While his early material leans strongly into traditional rap, his sound has started to eschew genre, borrowing sounds from across the pop, rock, and independent spectra.
“I’ve always listened to that kind of music growing up … Like [indie rock], indie pop is one of my favourite genres to listen to,” he said. “I like music that has emotion in it.”
“I’m like obsessed with lyrics. One thing for me is that I just know lyrics to every song as soon as I hear it, and rap has those kinds of lyrics in it where you listen to it and you’re like, you’ve got to think about what he’s saying, like that’s a cool simile.”


Rovvan’s upcoming EP is called Closer To The Knife, which he says taps into a lot of the feelings he went through, especially with the backdrop of the pandemic.
“I really like breakup songs … I like the emotion behind them, I feel like you can feel them more,” he says of some of the six tracks that will appear on the EP. “I like that music can make me feel that way, especially if I can write it and base it on my life.”
One of the songs tells the story of an ill-fated romance set to a looming apocalypse, in a track called The End of It All.

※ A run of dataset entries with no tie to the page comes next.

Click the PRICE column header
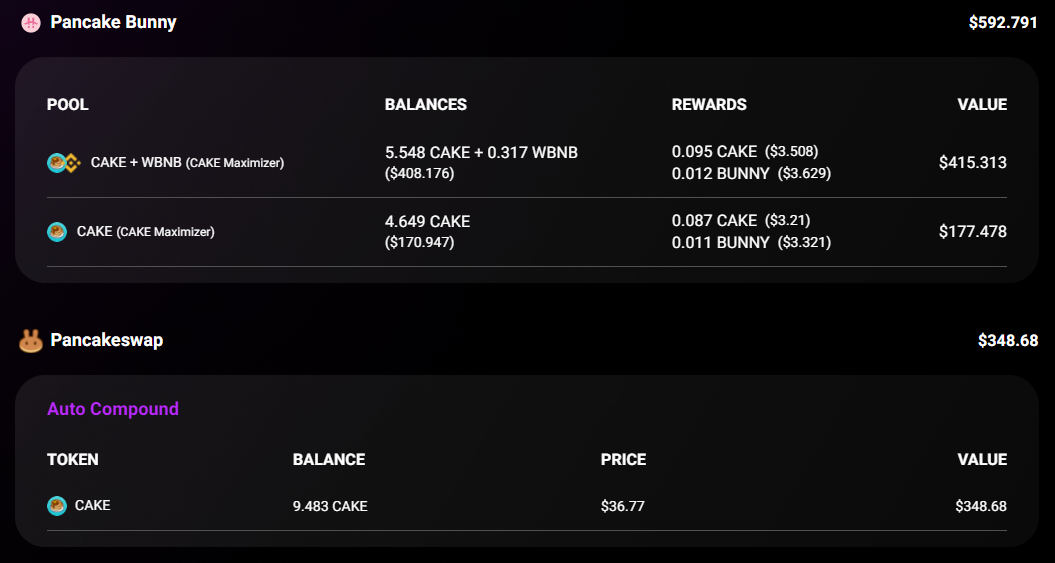The width and height of the screenshot is (1055, 563). (623, 460)
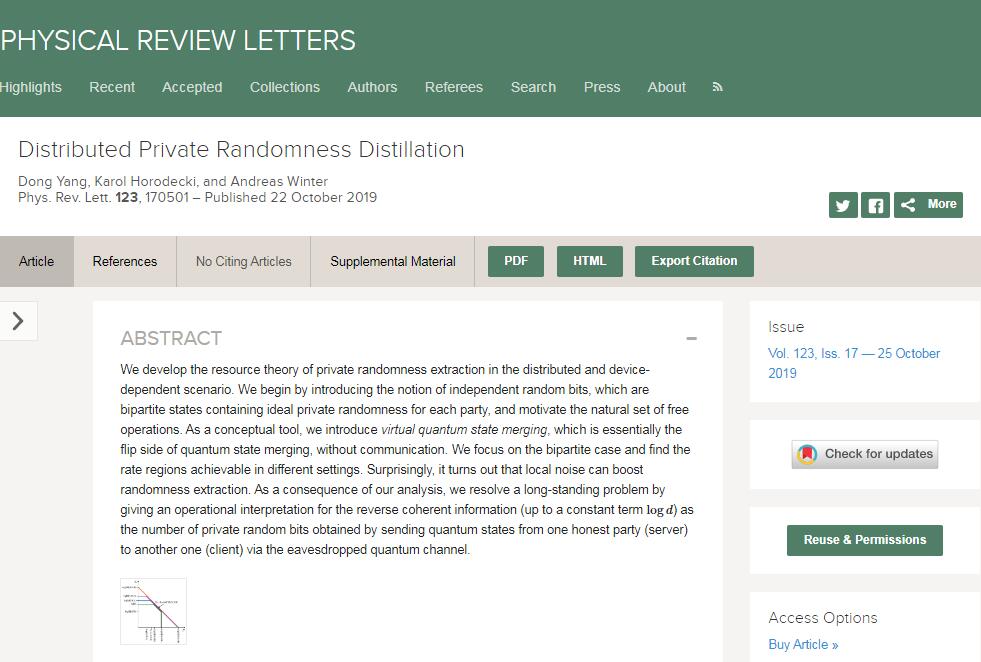Image resolution: width=981 pixels, height=662 pixels.
Task: Switch to the References tab
Action: tap(125, 262)
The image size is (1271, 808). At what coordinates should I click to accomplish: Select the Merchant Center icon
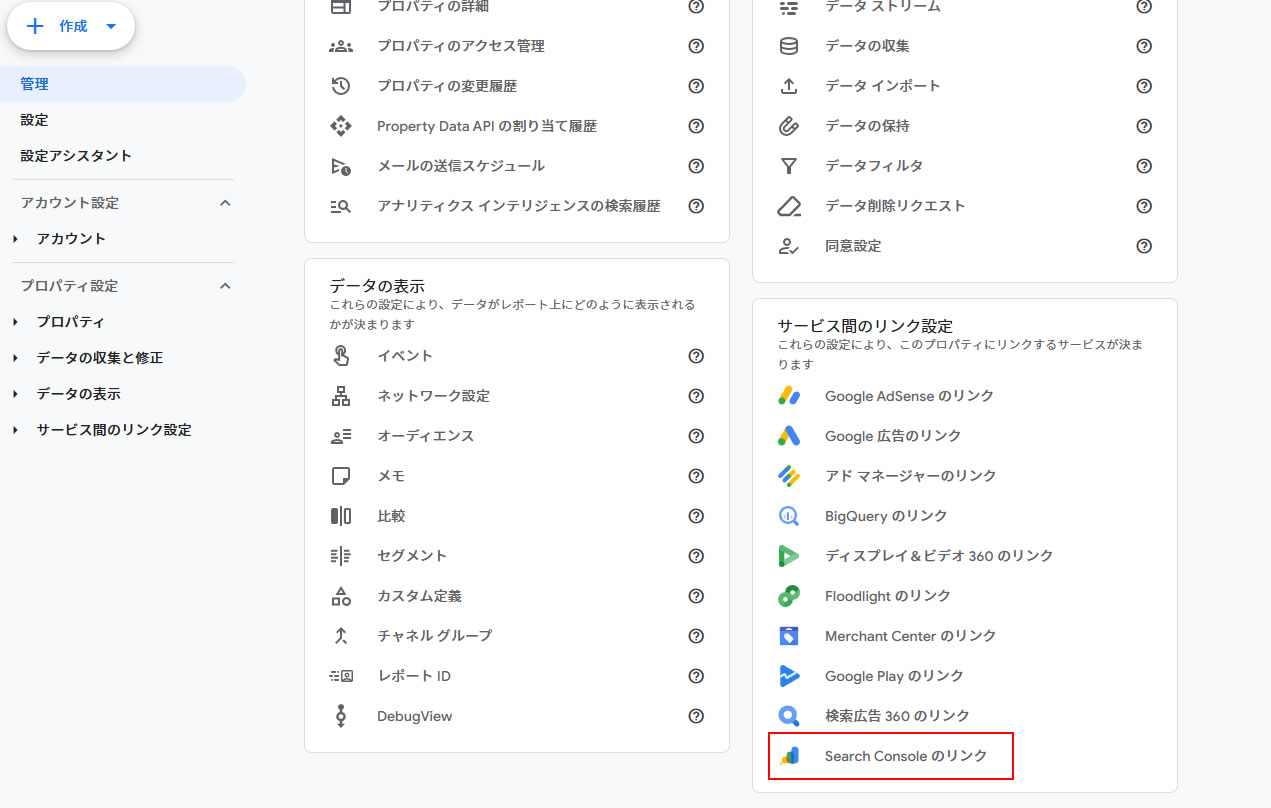(791, 636)
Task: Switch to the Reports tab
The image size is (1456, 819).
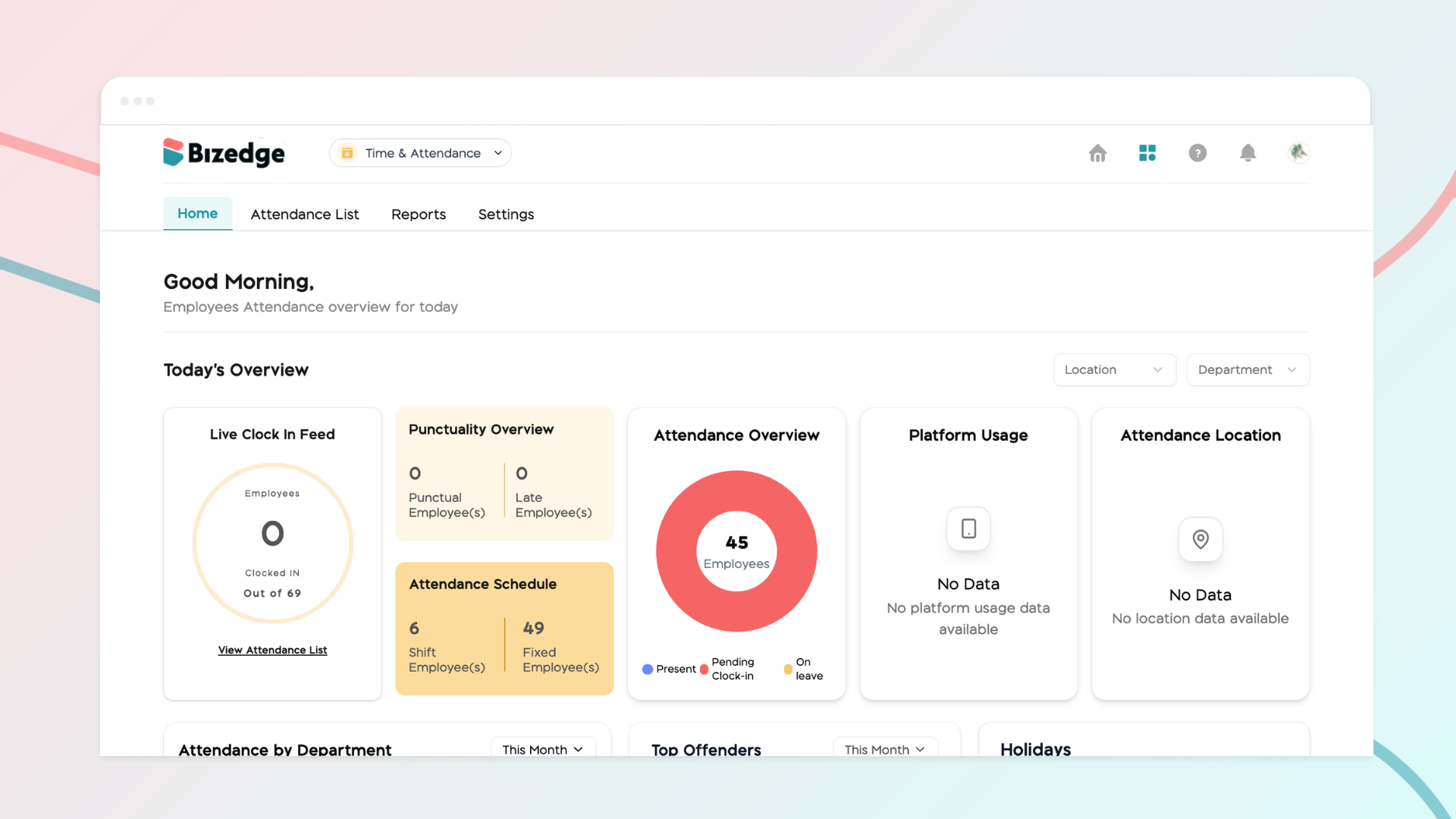Action: (x=419, y=215)
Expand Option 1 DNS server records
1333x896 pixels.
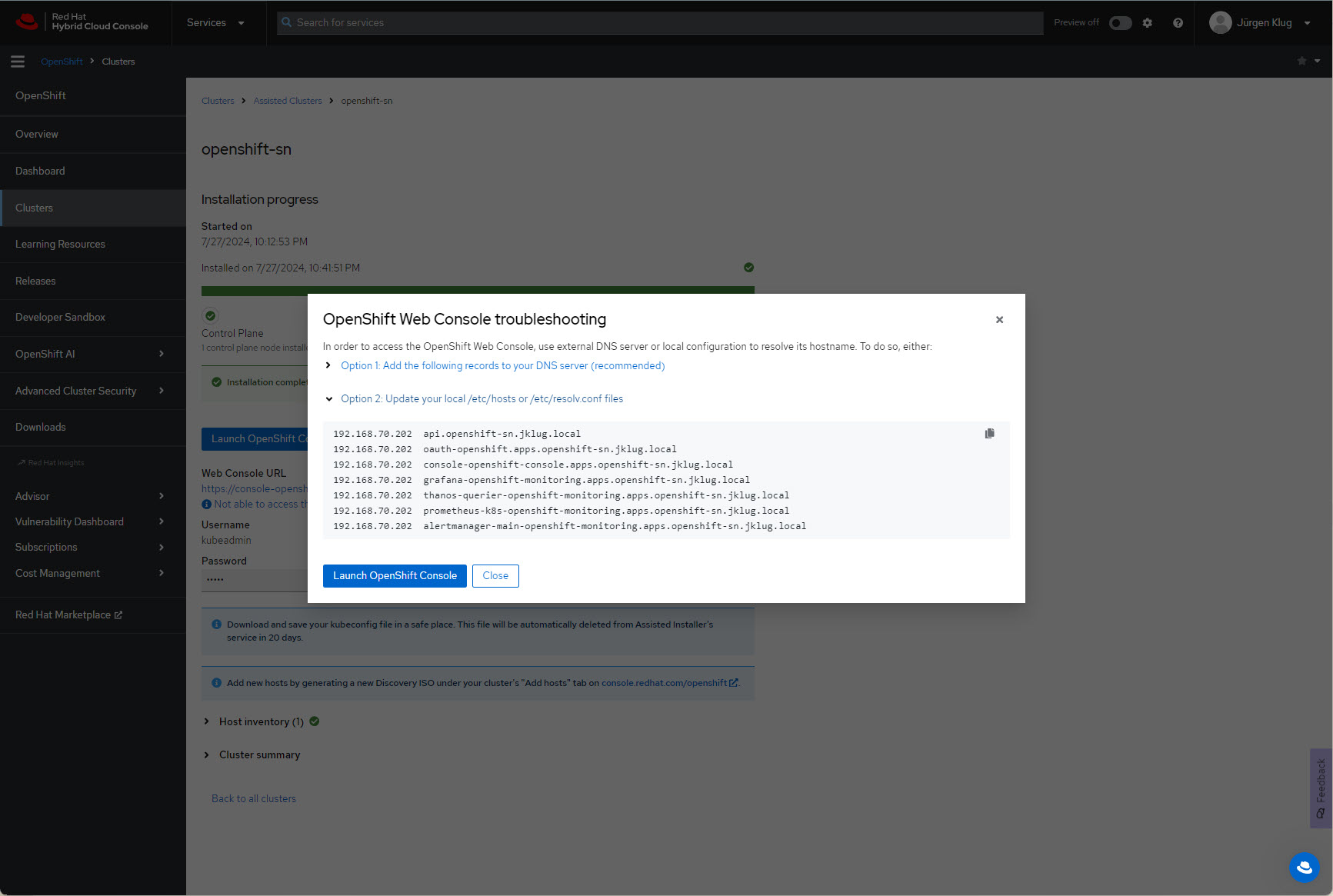point(502,366)
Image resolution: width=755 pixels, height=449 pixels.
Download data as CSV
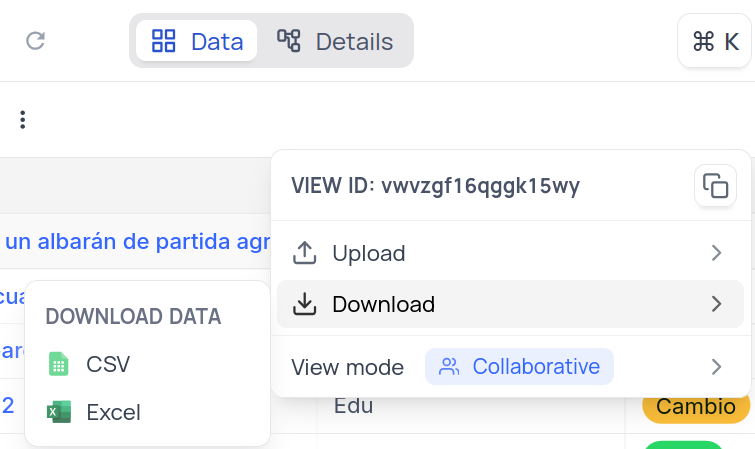pyautogui.click(x=108, y=364)
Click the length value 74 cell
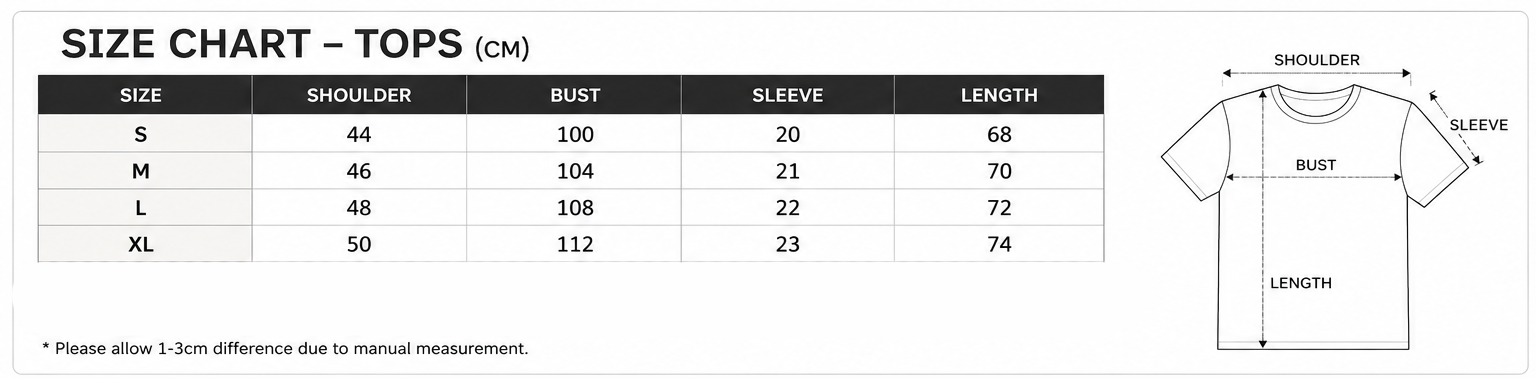 coord(1000,244)
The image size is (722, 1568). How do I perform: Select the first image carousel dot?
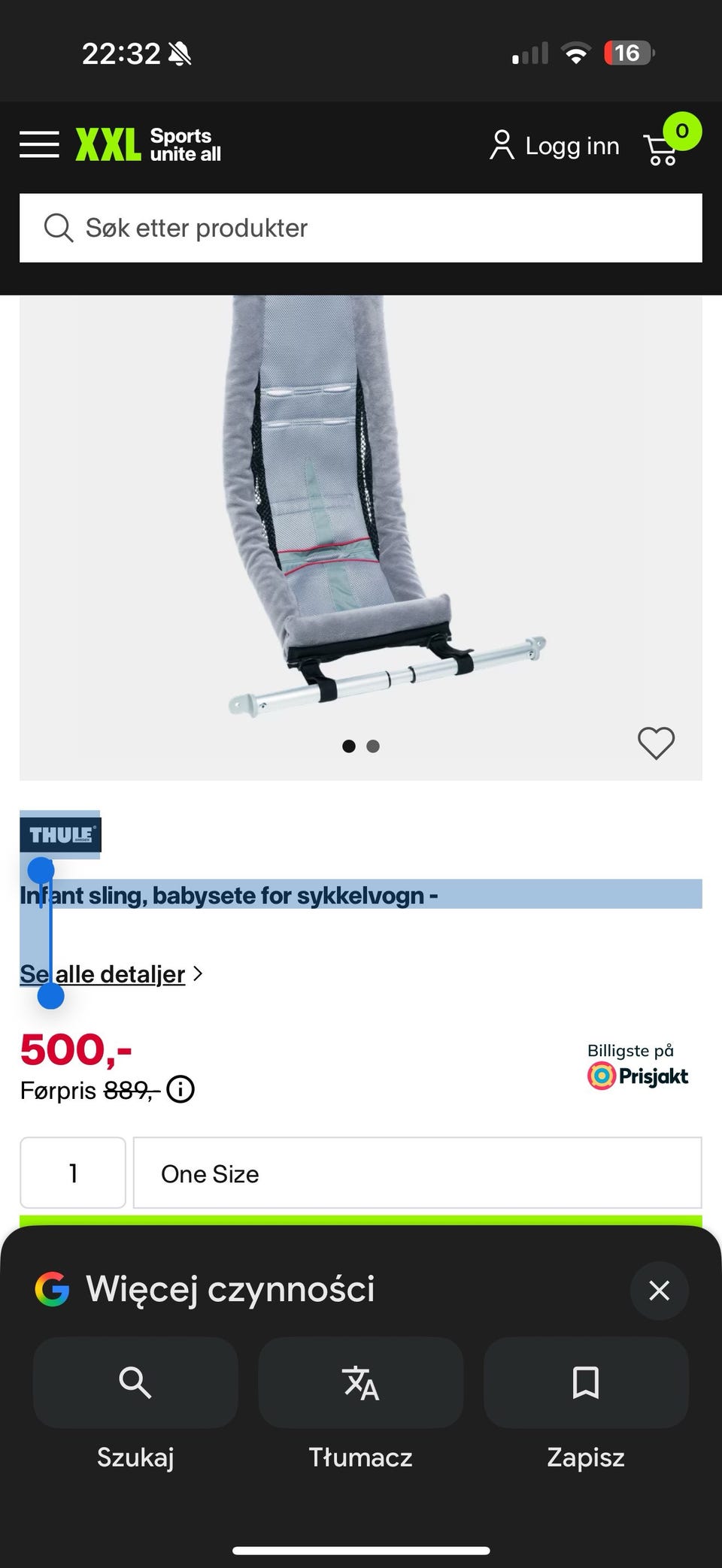(349, 746)
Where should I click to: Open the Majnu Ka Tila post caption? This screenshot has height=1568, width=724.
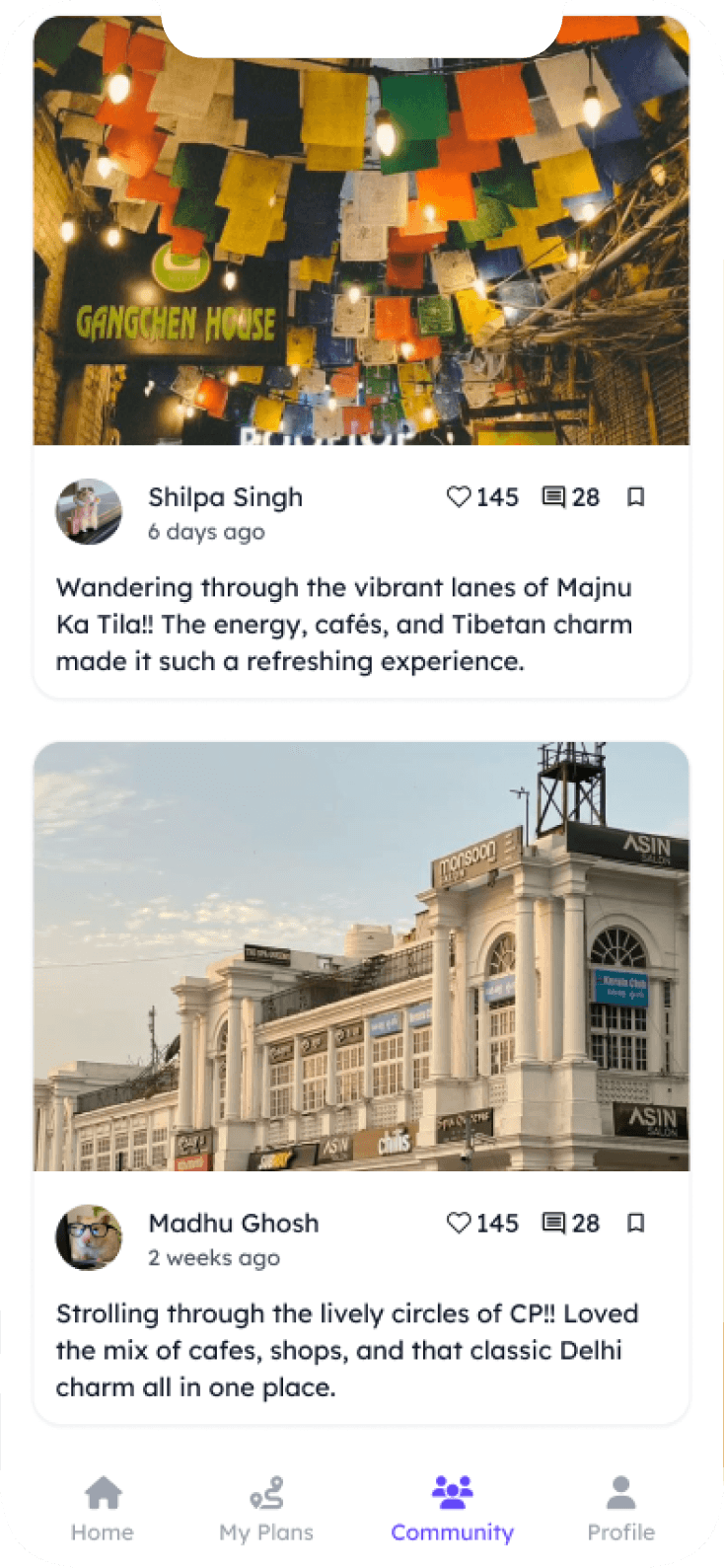(344, 625)
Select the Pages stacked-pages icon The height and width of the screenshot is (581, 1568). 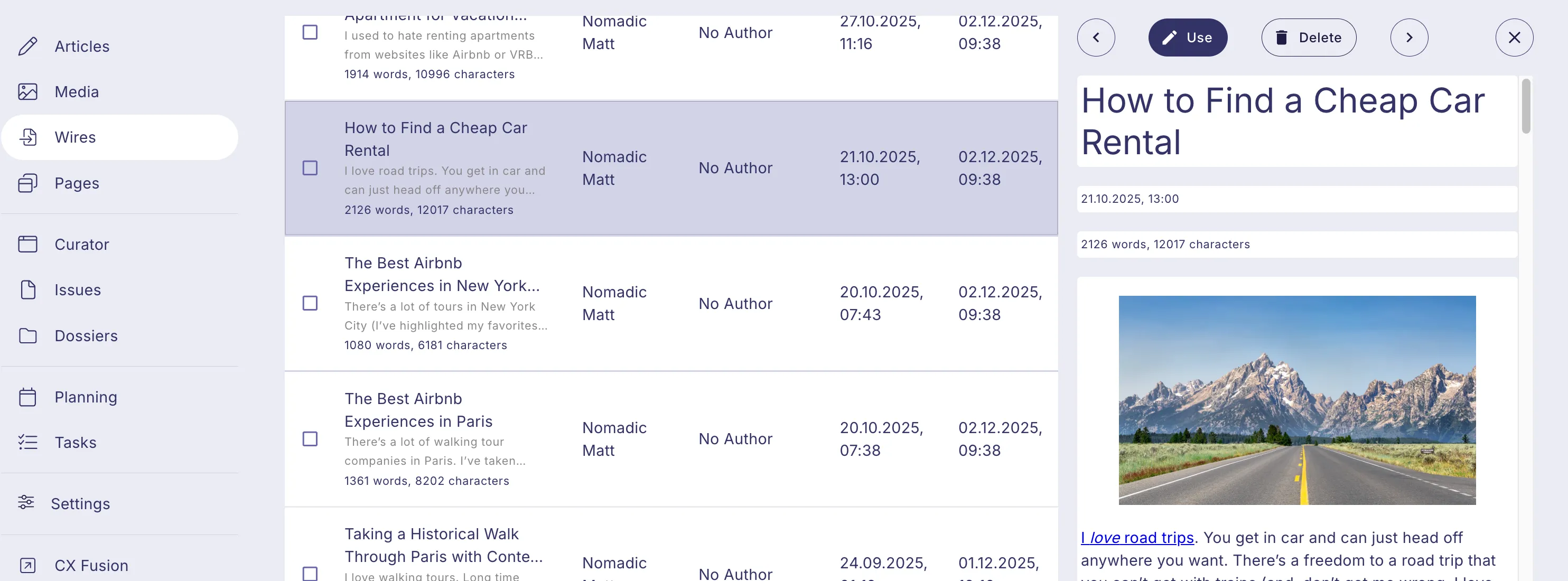point(27,183)
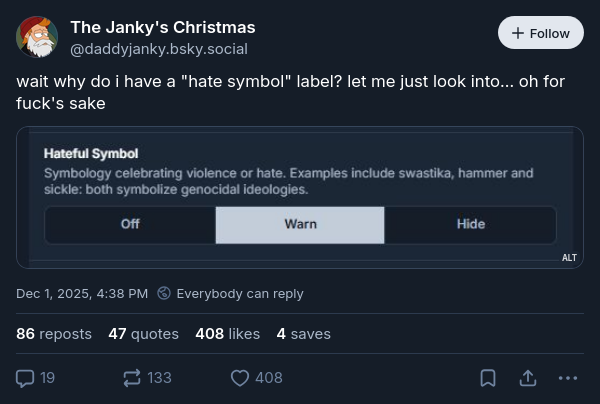Image resolution: width=600 pixels, height=404 pixels.
Task: View the 86 reposts list
Action: (x=54, y=334)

“But it’s how I was feeling during the pandemic and like, what is the world coming to? Like, it’s so weird, and I wanted to write a story based around that, because I feel like everybody feels that way right now … you don’t know how the future’s going to go, you know?”
As far as Rovvan’s future goes, in the short term, he’d like to get back to playing live shows again.
“It’s just seeing people sing along … I feel like now I have enough music that is catchier,” he said. “People tell me they hear my songs and they’re like, ‘oh I heard your song, it’s been stuck in my head for a week,’ I’m like ‘that’s perfect, when you come to my show and sing it with me’!”


He’s also in it for the long haul, dividing his passions between music and his work in film.
“I know a lot of my favourite artists didn’t get, really, a lot of traction until they were much older than I am, so I don’t feel like it’s a rush for me to get famous … but if I do, then that’s cool.”
Rovvan hopes to perform again live sometime in 2022. In the meantime, his Closer To The Knife EP comes out on Jan. 14.
You can stream Rovvan’s available discography on Spotify.